La poésie du voyage

Qui mieux que le poète peut nous dire quel est l’intérêt du voyage ? Lui qu’aucun guide touristique ne saurait supplanter ? Lui dont l’œil comme celui du faucon éclaire les lieux sombres aux yeux du mortel ? Dans ce texte, nous vous invitons à trouver quelques avantages du voyage tels que quelques poètes l’ont perçu à travers leurs yeux de voyageurs. Pour ceux qui ne trouvent pas d’intérêt à prendre des vacances, c’est sans doute l’occasion de changer d’avis en se fixant une destination touristique.

Voyager c’est découvrir, apprendre

Dans son poème A mon frère revenant d’Italie, Alfred de Musset s’invite à travers ce texte à ses propres souvenirs de son voyage en Italie. Il évoque le paysage « ciel enchanté », l’architecture « vieux manoirs » « palais noirs », le port, les monuments « César dans sa pourpre » ; il évoque les plats d’Italie « macaroni », il exalte la beauté féminine.

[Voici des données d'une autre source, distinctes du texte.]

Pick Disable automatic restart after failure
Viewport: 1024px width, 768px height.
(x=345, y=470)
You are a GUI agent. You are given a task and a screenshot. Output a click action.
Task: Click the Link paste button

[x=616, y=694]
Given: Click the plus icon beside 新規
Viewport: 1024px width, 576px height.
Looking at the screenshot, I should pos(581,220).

Mais il n’oublie pas qu’un voyage c’est aussi les dangers. Il parle de ces «brigands (…) Sur le chemin tant redouté de Terracine ». Mais quoi qu’il en soit dit-il,  le voyage est « Cet espoir qui toujours finit/Et recommence ».

Voyager c’est croiser l’amour

Félix Arvers dans son poème sur La villégiature nous parle du plaisir du voyage. Un voyage commence par le doute, on n’ignore qui on va croiser. On se croise et se toise. Puis petit à petit s’installe la confiance …et l’amour. Mais c’est l’heure où déjà il faut repartir.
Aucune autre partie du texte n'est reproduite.